Édito

Au-delà du droit

Indépendance

Que vaut le droit d’autodétermination des peuples? Les scrutins kurde d’hier et catalan de dimanche ont remis brutalement le concept sur le devant de la scène. La Catalogne a-t-elle le droit de décider seule de sa séparation d’avec l’Espagne? Erbil peut-il unilatéralement envoyer valser Bagdad? Et si la question était juste mal posée?

Reconnu par la Charte des Nations Unies, le droit des peuples à disposer d’eux-mêmes est bien d’avantage une notion politique que juridique. Comment définir un peuple? Comment lui assigne-t-on un territoire? Peut-on faire sécession d’un Etat sécessionniste, et ainsi de suite? Et surtout: comment règle-t-on les conflits de souveraineté?

Sans mépriser le travail de générations de juristes, au final, ce sont bien les légitimités subjectives qui construisent les nations. Voire des Etats-nations, si les conjonctures géopolitique et économique ou les rapports de force sociaux s’y prêtent. Certes, le sentiment d’appartenance à une communauté n’est pas tout. Mais le droit international n’est pas davantage une garantie, demandez aux Sahraouis ou aux Palestiniens!

Au nom du droit, bien peu d’Etats auraient leur forme actuelle. Dès lors, au nom de quoi ceux-ci devraient-ils être sacralisés par ce même droit, fût-il constitutionnel?

Plus: le légalisme étroit dans lequel s’enveloppent certaines métropoles peut provoquer exactement l’effet inverse. Ainsi l’Espagne. Où le Tribunal constitutionnel, en refusant en 2010 d’entériner le statut d’autonomie négocié en 2006 entre Madrid et Barcelone, a largement suscité le mouvement indépendantiste actuel. Un feu identitaire alimenté par des politiciens catalans opportunistes, désireux de faire oublier la crise et les affaires de corruption, mais qui a trouvé un incendiaire de choix à la Moncloa. Où Mariano Rajoy n’a cessé de s’arcbouter sur la Constitution – pourtant aisément réformable – pour refuser un référendum négocié avec la Catalogne. Plébiscité par 80% des Catalans, un tel vote en accord avec Madrid avait pourtant toutes les chances de déboucher sur une nette défaite indépendantiste.
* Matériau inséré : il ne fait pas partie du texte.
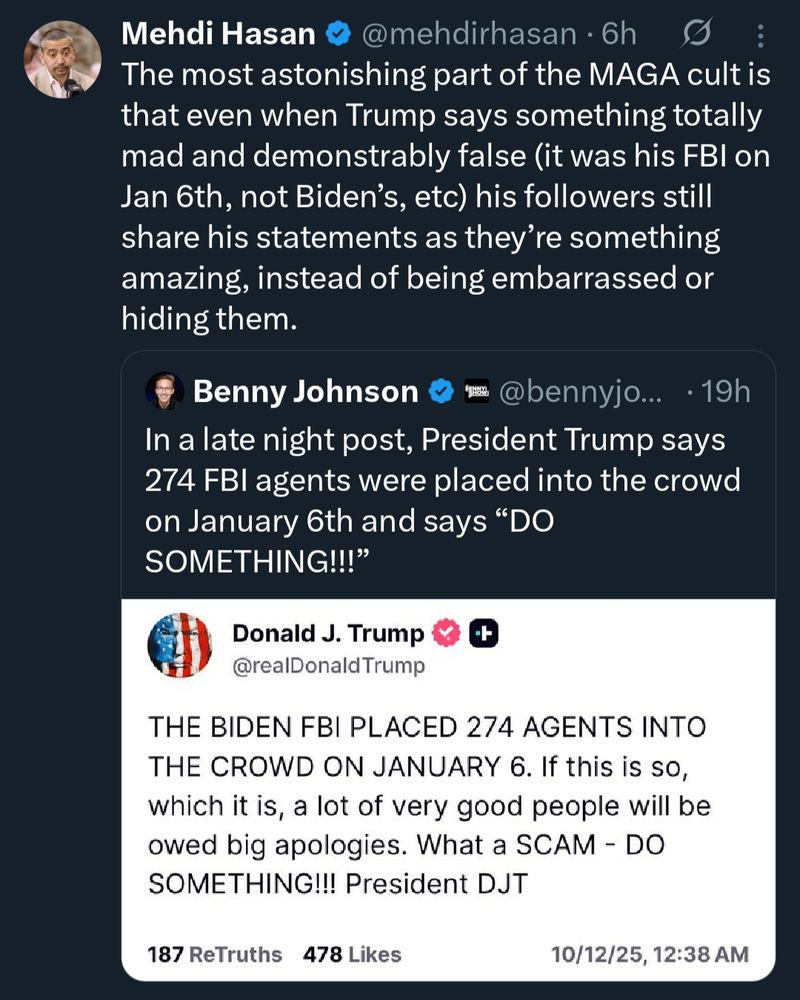This screenshot has width=800, height=1000.
Task: Click Donald J. Trump's flag avatar
Action: click(x=180, y=646)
Désormais, les choses risquent d’en aller autrement. En multipliant depuis deux semaines les mesures policières et vexatoires à l’égard de la Generalitat, en privant les autorités catalanes de prérogatives financières et sécuritaires remontant à la fin du franquisme, M. Rajoy est certainement parvenu à convaincre davantage de Catalans de leur absence d’autonomie réelle que les indépendantistes ne l’avaient fait en quarante ans de démocratie!
Qu’un référendum se tienne ou non dimanche, jamais la rupture entre Barcelone et Madrid n’a paru aussi consommée. Et légitime, à défaut d’être prévue par la loi.